=== Passage to read ===
┄┄┄┄┄┄┄┄┄┄┄┄┄┄┄┄┄┄┄┄
Sunday, February 20, 2022

From Roger Fitch and our friends down under. 2-20.2022

 

Legitimate political discourse

Net closing, all too slowly, on Trump ... Deserted by accountants ... Flushing papers ... Destruction and obstruction ... Supreme Court odds-on the uphold racial gerrymanders ... Voting rights for the chopper ... Roger Fitch reports from Washington 

"Republicans always cave to Trump. And so it will be when it comes to the story of whether the riot was bad or good. It's just a matter of time." - Salon prediction, February 3, 2022. 

"WHEREAS, Representatives Cheney and Kinzinger are participating in a Democrat-led persecution of ordinary citizens engaged in legitimate political discourse, and [are]utilizing their past professed political affiliation to mask Democrat abuse of prosecutorial power for partisan purposes, … be it … RESOLVED, That the Republican National Committee … formally censures Representatives Liz Cheney of Wyoming and Adam Kinzinger of Illinois and shall immediately cease any and all support of them as members of the Republican Party ..." - Republican National Committee, February 4, 2022 

In the same week that Donald Trump proudly admitted his object was to overthrow the election, the RNC described January 6 as "legitimate political discourse", and censured the two Republicans on the house committee investigating it. 

It's seems extraordinary that the ex-president hasn't yet been charged with one or another of the many crimes he committed in office, e.g, those identified in the Mueller Report, many of which are approaching five-year limitations

The only thing sparing Trump from immediate federal charges seems to be over-caution at Main Justice, where the OLC and its opinions are yet to be "detrumpified"; anyone but Trump would already be facing federal charges.
┄┄┄┄┄┄┄┄┄┄┄┄┄┄┄┄┄┄┄┄
=== Set of tasks ===
a – Decide whether each statement agrees with the Washington report above. For each, answer yes or no and quote the words of the report that decide it.
(i) The Republican National Committee censured Liz Cheney and Adam Kinzinger.
(ii) The Salon prediction is dated February 4, 2022.
(iii) The report states that Trump has already been charged with federal crimes.
b – Continue the Washington report above, starting after its final sentence.

=== Data shown ===
┄┄┄┄┄┄┄┄┄┄┄┄┄┄┄┄┄┄┄┄
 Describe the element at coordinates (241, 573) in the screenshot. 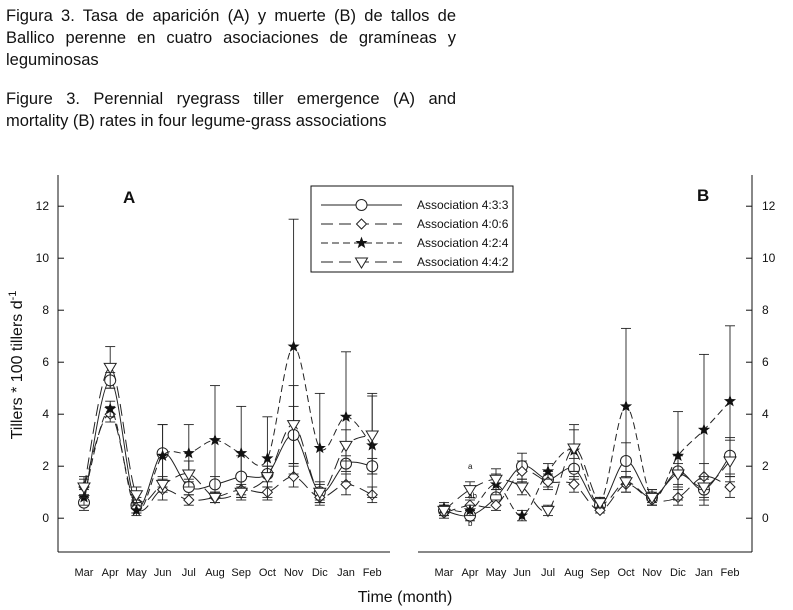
┄┄┄┄┄┄┄┄┄┄┄┄┄┄┄┄┄┄┄┄
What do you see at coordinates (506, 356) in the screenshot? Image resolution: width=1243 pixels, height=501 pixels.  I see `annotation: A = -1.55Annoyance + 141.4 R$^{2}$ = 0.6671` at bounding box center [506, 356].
┄┄┄┄┄┄┄┄┄┄┄┄┄┄┄┄┄┄┄┄
=== Results for each task ===
a –
(i) Yes: "formally censures Representatives Liz Cheney of Wyoming and Adam Kinzinger of Illinois"
(ii) No: "Salon prediction, February 3, 2022."
(iii) No: "the ex-president hasn't yet been charged with one or another of the many crimes he committed in office"

b –
Even so, Trump is in peril. His bookkeepers have disowned their accounts, and New York State is closing in. His strategy remains to obstruct investigations until a new Republican house majority, or his own election in 2024, can quash federal hearings and criminal charges - but that won't help him in state courts.

Leaving aside the 14th amendment's exclusion of insurrectionists from federal office, Trump may have forfeited his office and become disqualified in future, under the Presidential Records Actor under 18USC§2071 (Concealment, Mutilation or Removal of Official Records). DoJ has been asked to investigate

Unsurprisingly, with a classy guy like Trump, allegations include flushing papers down the presidential dunny. Ironically, Nixon's "White House plumbers" were pursued by the Watergate committee for their role in plugging leaks of classified information, but Trump's White House plumbers are real tradies who cleared drains blocked with such matter, and could be called to testify by the January 6 committee.

It's all consistent with Trump's lifetime habit of concealment and his aversion to creating or retaining incriminating documents. 

Among the purloined documents, retrieved from Mar-a-Lago after six months of negotiations, are some marked classified, and there are serious consequences for removing classified documents from the National Archives, as Bill Clinton's national security adviser, Sandy Berger, learned. 

A National Archives court filing has revealed which documents Donald Trump wants to hide: diaries, schedules, activity and call logs, draft speeches, and White House staffers' files. 

Documents taken from the White House for "safekeeping" at Mar-a-Lago

Trump's abduction and destruction of documents is also under investigation by the House Oversight Committee.

Memos recovered so far have been damning, according to the NY Times, which has finally begun to acknowledge Trump's seditious behaviour. 

Among the most incriminating are those concerning a scheme concocted by Trump's shady lawyers to steal the election with sham electors - what happened to "counselling crime" as grounds for disbarment?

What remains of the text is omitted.